What the task asks: In the records below, find every line that contains "computer" and list it.

Data shown:

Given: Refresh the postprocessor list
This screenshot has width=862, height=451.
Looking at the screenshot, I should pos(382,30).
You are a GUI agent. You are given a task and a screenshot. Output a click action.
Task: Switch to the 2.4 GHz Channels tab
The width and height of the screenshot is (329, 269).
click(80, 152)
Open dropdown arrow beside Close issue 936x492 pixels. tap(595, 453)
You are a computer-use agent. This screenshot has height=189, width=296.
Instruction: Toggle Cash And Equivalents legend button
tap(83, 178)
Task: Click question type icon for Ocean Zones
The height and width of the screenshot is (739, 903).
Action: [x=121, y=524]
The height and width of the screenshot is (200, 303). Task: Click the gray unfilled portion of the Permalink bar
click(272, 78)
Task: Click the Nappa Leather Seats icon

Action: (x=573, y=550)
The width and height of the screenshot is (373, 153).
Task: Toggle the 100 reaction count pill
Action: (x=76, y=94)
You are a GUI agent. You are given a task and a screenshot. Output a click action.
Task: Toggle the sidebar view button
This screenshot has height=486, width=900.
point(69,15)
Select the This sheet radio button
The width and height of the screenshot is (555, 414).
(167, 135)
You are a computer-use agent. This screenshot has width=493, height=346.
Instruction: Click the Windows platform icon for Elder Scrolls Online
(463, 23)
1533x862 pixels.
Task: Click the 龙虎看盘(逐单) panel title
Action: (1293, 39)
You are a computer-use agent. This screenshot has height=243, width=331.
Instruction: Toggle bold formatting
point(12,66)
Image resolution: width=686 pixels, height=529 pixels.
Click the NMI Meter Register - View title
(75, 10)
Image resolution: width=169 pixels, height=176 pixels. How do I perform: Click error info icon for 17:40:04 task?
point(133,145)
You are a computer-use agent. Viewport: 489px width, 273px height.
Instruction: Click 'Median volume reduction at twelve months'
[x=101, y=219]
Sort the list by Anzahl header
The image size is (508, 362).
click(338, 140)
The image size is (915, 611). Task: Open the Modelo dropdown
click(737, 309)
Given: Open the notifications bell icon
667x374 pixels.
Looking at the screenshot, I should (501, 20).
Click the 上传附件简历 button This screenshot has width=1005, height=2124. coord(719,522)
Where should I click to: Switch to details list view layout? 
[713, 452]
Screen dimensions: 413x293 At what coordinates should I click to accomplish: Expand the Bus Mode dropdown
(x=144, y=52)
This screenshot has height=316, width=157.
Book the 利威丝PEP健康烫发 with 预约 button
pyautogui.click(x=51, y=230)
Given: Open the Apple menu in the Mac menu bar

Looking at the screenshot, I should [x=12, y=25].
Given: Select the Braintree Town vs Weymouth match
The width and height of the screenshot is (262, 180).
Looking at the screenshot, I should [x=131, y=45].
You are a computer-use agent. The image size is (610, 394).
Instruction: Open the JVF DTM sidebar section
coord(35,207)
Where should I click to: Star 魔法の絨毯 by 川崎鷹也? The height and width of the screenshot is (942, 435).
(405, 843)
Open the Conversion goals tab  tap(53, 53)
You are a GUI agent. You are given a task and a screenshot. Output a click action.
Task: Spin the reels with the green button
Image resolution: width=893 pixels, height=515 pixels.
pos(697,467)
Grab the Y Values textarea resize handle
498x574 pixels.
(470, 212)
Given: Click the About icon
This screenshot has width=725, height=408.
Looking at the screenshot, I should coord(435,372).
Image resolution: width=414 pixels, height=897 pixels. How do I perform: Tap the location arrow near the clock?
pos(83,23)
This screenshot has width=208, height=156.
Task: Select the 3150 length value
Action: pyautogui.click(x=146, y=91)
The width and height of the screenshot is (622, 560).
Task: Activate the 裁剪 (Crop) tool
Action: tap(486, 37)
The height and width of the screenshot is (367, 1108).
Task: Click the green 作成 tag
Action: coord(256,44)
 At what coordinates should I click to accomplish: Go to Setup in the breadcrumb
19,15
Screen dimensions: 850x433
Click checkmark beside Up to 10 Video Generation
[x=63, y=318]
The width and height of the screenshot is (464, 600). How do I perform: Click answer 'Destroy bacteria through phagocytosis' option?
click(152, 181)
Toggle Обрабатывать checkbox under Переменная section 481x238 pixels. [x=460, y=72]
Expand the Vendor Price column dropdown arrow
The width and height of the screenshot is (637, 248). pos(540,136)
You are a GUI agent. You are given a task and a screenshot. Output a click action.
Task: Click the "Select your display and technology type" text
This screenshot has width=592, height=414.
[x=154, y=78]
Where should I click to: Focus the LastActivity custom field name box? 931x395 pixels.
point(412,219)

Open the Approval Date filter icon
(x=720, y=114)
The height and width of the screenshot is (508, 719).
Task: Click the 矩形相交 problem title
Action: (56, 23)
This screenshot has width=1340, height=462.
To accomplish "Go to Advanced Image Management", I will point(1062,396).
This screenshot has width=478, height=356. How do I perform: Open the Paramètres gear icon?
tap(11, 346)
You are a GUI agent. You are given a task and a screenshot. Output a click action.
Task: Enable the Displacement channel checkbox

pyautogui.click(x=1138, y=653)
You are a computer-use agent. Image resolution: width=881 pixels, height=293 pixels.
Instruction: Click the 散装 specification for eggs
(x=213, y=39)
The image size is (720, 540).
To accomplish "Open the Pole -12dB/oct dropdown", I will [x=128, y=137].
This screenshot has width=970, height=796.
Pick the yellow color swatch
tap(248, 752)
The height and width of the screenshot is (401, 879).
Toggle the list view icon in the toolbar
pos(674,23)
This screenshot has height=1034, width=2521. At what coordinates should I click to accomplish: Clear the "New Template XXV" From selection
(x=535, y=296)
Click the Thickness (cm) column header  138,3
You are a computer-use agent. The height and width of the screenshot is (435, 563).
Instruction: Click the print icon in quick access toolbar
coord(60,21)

Answer section:
You are a computer-use agent. This screenshot has height=189, width=296.
You are a computer-use agent. This screenshot has width=493, height=346.
You are a computer-use agent. This screenshot has height=243, width=331.
You are a computer-use agent. Viewport: 489px width, 273px height.
You are a computer-use agent. The image size is (610, 394).
You are a computer-use agent. Image resolution: width=881 pixels, height=293 pixels.
You are a computer-use agent. The height and width of the screenshot is (435, 563).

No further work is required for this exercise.